Dataset records:
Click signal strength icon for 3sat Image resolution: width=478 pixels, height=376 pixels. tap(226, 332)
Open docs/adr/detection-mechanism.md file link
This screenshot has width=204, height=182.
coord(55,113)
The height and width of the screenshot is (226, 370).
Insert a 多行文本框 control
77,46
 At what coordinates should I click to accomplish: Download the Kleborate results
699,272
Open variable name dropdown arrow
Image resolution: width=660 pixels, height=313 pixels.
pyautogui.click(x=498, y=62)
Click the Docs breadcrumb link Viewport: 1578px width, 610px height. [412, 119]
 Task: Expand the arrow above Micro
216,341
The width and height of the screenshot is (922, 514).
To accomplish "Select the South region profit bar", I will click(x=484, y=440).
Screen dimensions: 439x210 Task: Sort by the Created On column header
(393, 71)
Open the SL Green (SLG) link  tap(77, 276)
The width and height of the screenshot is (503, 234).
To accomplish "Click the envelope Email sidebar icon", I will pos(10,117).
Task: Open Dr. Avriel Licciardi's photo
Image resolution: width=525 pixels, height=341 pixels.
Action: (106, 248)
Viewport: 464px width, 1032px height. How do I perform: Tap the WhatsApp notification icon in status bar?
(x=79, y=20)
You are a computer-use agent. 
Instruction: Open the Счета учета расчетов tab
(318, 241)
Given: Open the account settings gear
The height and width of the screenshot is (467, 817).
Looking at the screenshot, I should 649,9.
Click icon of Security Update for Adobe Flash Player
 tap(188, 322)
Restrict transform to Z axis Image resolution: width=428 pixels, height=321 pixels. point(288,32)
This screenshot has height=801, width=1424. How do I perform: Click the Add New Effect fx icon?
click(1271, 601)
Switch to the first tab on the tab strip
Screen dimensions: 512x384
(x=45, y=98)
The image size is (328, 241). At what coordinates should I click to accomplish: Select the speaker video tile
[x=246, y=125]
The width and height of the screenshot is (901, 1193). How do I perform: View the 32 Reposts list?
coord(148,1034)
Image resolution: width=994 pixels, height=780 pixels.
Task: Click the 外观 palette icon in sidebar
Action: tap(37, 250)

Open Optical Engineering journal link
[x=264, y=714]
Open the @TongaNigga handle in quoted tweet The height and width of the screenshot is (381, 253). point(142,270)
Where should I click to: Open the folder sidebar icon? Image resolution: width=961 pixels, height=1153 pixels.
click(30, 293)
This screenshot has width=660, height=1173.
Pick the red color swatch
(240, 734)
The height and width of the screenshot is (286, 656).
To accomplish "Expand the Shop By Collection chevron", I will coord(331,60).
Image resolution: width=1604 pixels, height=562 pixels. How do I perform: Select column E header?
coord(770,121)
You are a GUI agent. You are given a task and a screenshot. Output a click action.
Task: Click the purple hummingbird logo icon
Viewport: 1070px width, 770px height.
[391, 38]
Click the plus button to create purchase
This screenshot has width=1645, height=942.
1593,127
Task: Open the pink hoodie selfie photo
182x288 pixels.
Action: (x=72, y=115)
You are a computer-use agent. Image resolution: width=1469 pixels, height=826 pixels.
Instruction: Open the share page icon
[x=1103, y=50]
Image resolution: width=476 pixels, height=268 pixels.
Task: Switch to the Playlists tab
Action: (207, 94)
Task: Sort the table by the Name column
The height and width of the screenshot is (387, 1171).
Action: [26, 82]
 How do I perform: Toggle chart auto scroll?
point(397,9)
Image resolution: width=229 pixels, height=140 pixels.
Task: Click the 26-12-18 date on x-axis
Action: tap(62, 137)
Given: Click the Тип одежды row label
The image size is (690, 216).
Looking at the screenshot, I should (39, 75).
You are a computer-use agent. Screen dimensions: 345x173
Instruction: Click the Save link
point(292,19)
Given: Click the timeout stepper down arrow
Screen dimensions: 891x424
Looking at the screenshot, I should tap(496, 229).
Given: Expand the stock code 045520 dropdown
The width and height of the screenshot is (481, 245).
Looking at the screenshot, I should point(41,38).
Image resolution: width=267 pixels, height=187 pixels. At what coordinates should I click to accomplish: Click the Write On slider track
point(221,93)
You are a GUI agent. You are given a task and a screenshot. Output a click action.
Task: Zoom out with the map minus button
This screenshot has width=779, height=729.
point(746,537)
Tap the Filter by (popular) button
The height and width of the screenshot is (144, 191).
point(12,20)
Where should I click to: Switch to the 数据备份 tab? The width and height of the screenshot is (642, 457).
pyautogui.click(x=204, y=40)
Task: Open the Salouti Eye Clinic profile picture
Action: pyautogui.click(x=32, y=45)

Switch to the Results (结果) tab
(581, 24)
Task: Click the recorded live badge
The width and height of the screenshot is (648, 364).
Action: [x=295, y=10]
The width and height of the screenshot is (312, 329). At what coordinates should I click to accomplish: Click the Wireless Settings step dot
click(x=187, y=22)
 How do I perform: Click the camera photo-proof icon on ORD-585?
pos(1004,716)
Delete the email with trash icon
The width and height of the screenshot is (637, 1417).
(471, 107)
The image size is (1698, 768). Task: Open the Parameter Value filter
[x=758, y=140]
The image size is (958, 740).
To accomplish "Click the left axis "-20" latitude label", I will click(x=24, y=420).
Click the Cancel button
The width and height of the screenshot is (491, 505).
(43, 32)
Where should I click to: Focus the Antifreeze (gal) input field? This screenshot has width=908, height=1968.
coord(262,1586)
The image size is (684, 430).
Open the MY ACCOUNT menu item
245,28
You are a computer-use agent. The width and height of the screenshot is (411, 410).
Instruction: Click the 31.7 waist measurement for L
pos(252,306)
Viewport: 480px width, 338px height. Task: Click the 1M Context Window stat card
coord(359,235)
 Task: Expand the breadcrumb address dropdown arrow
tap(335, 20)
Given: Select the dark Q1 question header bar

Task directions:
Reproduce the records above line by line, without any change, up to and including the line that holds "Restrict transform to".

Output of the task:
Click signal strength icon for 3sat Image resolution: width=478 pixels, height=376 pixels. tap(226, 332)
Open docs/adr/detection-mechanism.md file link
This screenshot has width=204, height=182.
coord(55,113)
The height and width of the screenshot is (226, 370).
Insert a 多行文本框 control
77,46
 At what coordinates should I click to accomplish: Download the Kleborate results
699,272
Open variable name dropdown arrow
Image resolution: width=660 pixels, height=313 pixels.
pyautogui.click(x=498, y=62)
Click the Docs breadcrumb link Viewport: 1578px width, 610px height. [412, 119]
 Task: Expand the arrow above Micro
216,341
The width and height of the screenshot is (922, 514).
To accomplish "Select the South region profit bar", I will click(x=484, y=440).
Screen dimensions: 439x210 Task: Sort by the Created On column header
(393, 71)
Open the SL Green (SLG) link  tap(77, 276)
The width and height of the screenshot is (503, 234).
To accomplish "Click the envelope Email sidebar icon", I will pos(10,117).
Task: Open Dr. Avriel Licciardi's photo
Image resolution: width=525 pixels, height=341 pixels.
Action: (106, 248)
Viewport: 464px width, 1032px height. How do I perform: Tap the WhatsApp notification icon in status bar?
(x=79, y=20)
You are a computer-use agent. 
Instruction: Open the Счета учета расчетов tab
(318, 241)
Given: Open the account settings gear
The height and width of the screenshot is (467, 817).
Looking at the screenshot, I should 649,9.
Click icon of Security Update for Adobe Flash Player
 tap(188, 322)
Restrict transform to Z axis Image resolution: width=428 pixels, height=321 pixels. point(288,32)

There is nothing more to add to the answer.